- Work to be completed -
Every line of the following records that includes "agent" should be copied.

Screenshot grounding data
○ ○ ○ ○ ○

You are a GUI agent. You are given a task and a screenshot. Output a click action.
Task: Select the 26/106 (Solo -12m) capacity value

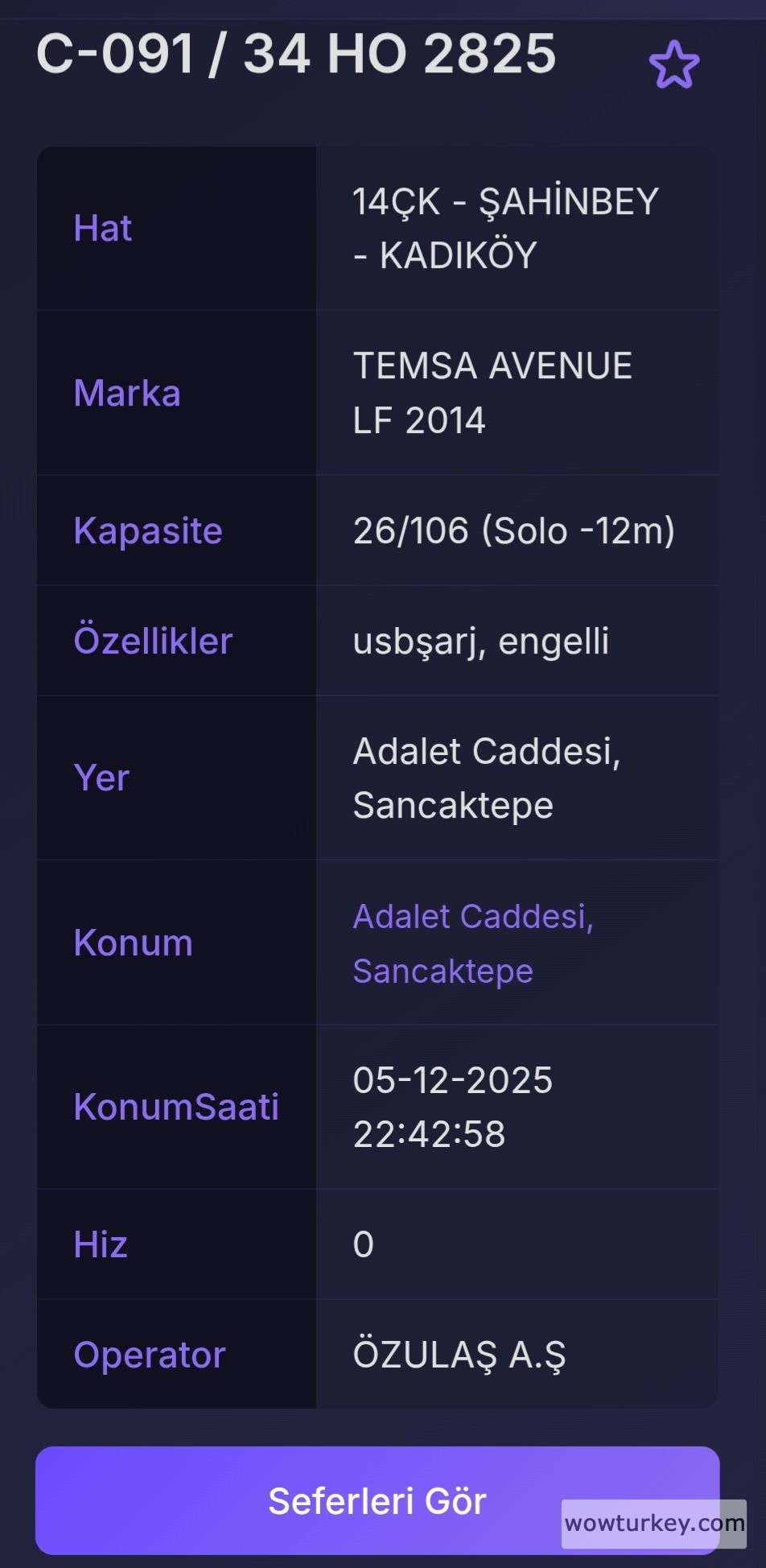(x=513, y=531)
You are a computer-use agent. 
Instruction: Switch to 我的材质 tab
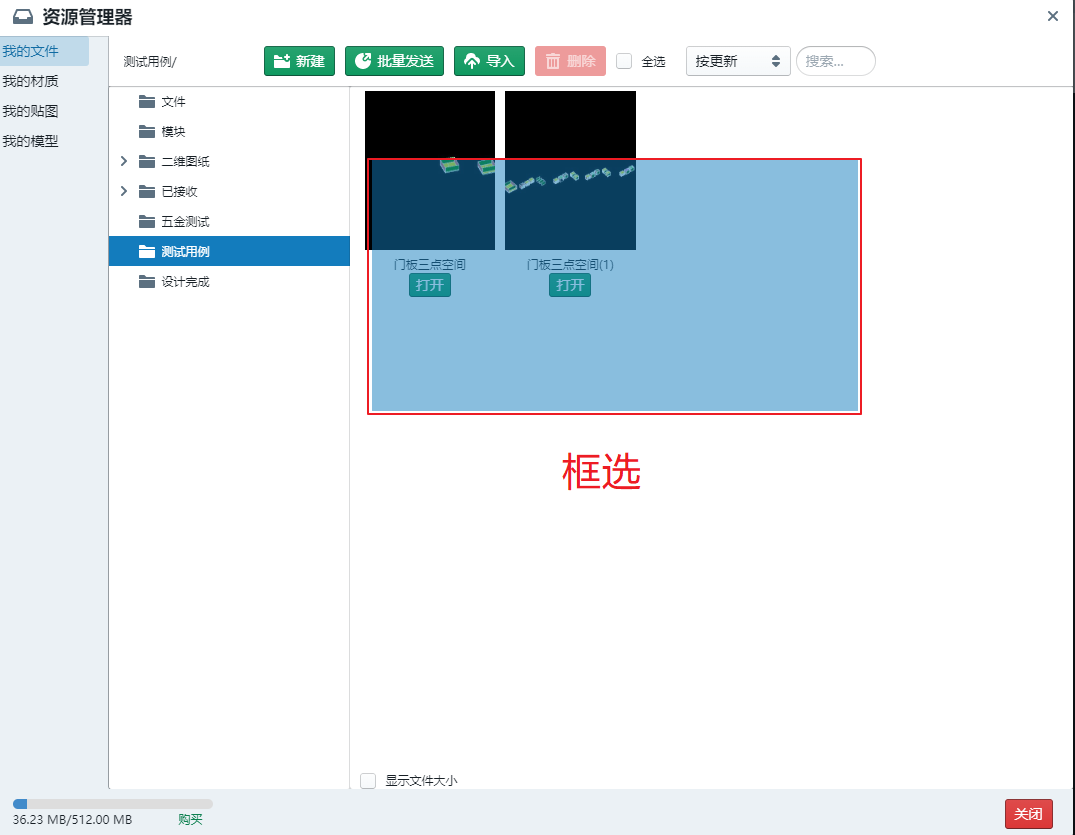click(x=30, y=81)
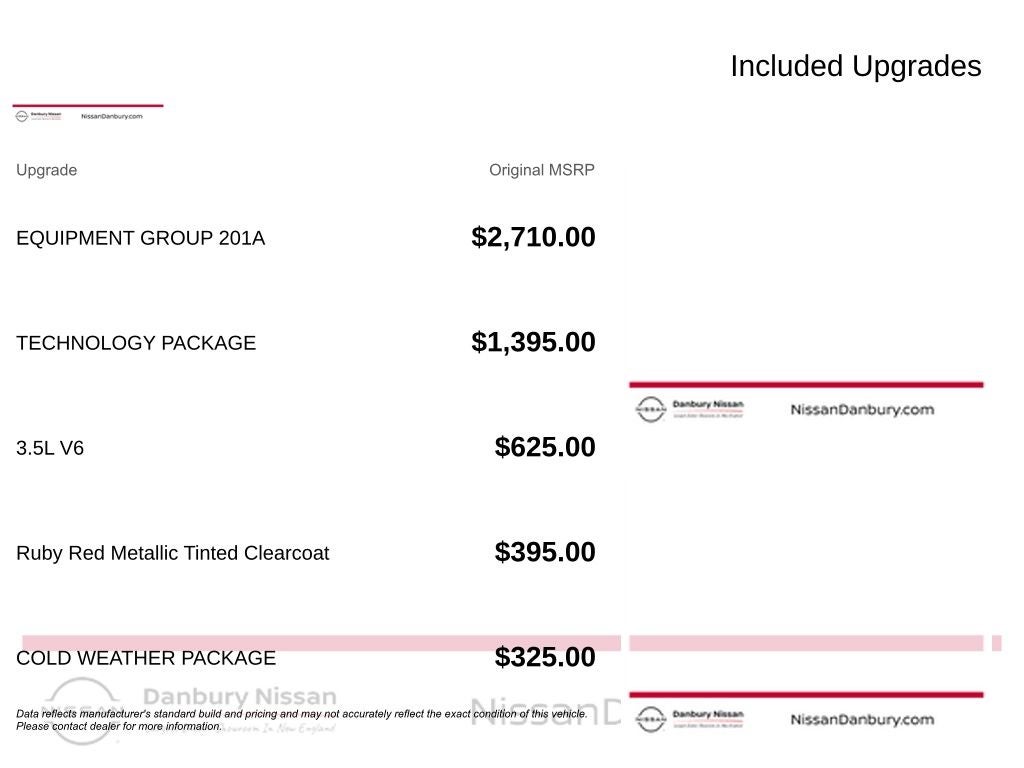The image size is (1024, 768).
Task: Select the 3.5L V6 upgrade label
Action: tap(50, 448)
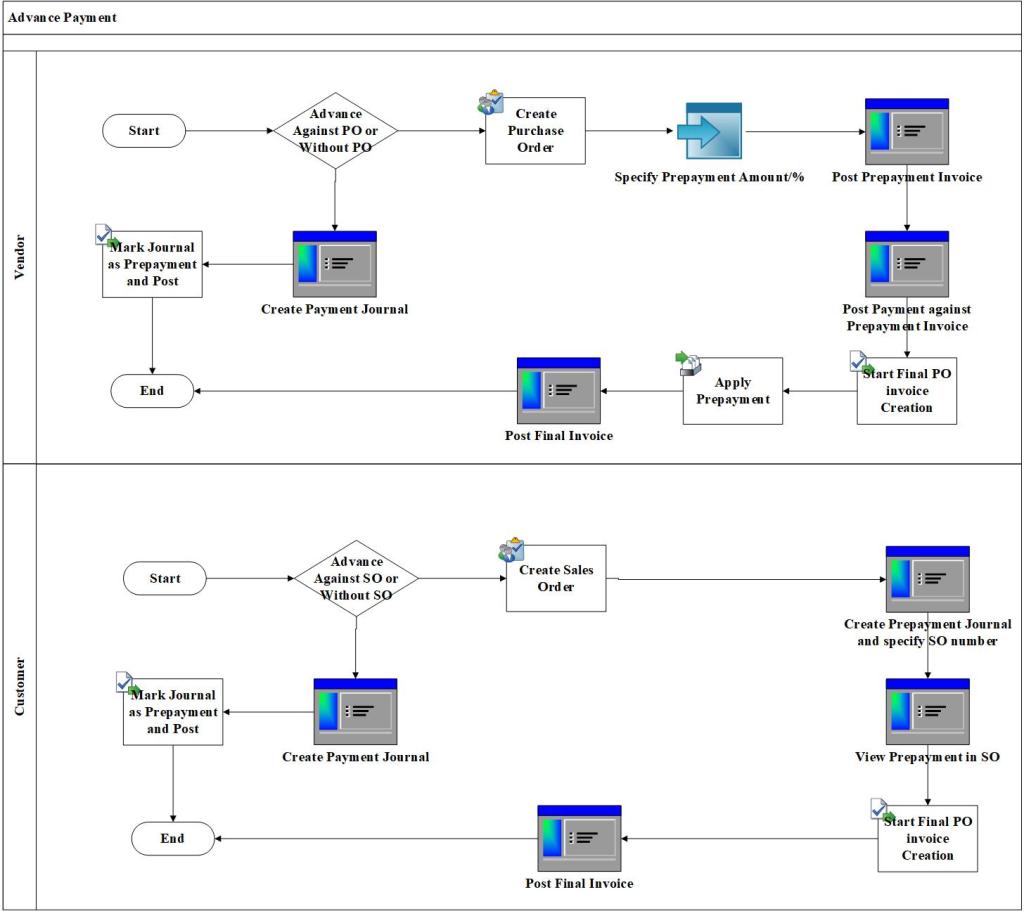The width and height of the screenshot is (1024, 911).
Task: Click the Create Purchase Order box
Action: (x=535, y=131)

○ ○ ○ ○ ○

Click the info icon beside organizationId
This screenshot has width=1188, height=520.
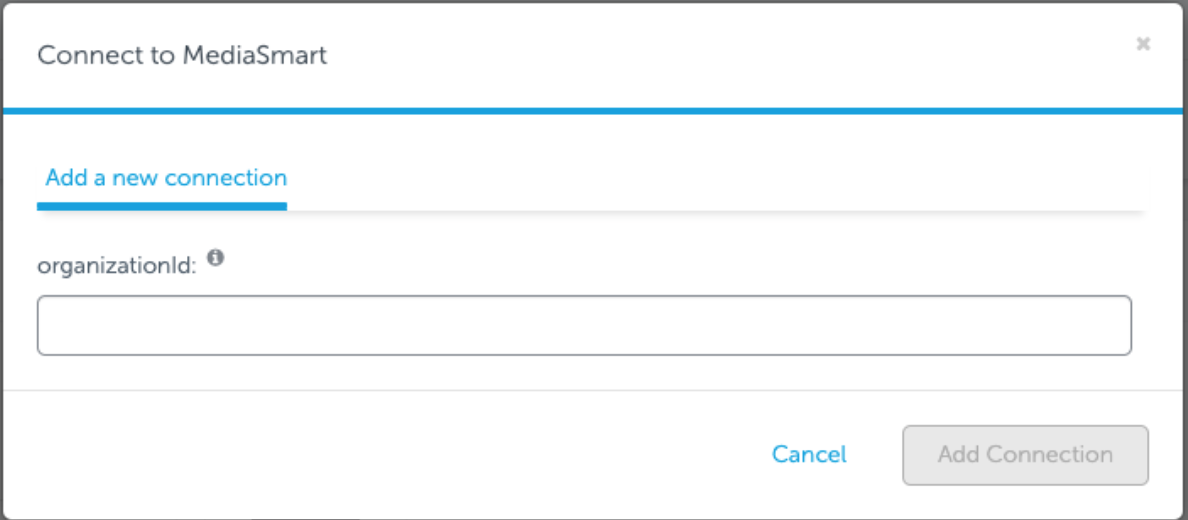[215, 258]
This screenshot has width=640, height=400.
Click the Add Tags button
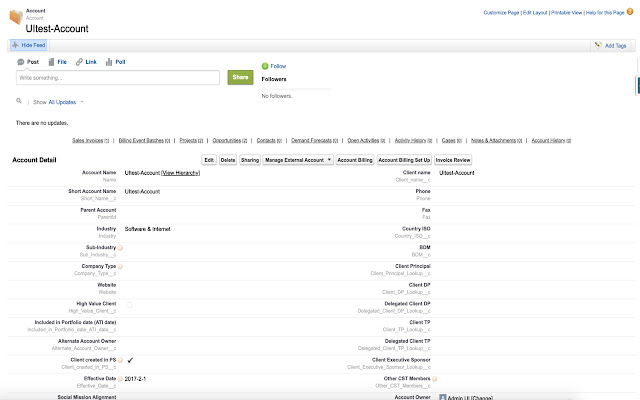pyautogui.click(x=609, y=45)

○ ○ ○ ○ ○

- Answer box -
You are a GUI agent. You are given a task and a screenshot. Output a click action.
You are a computer-use agent. 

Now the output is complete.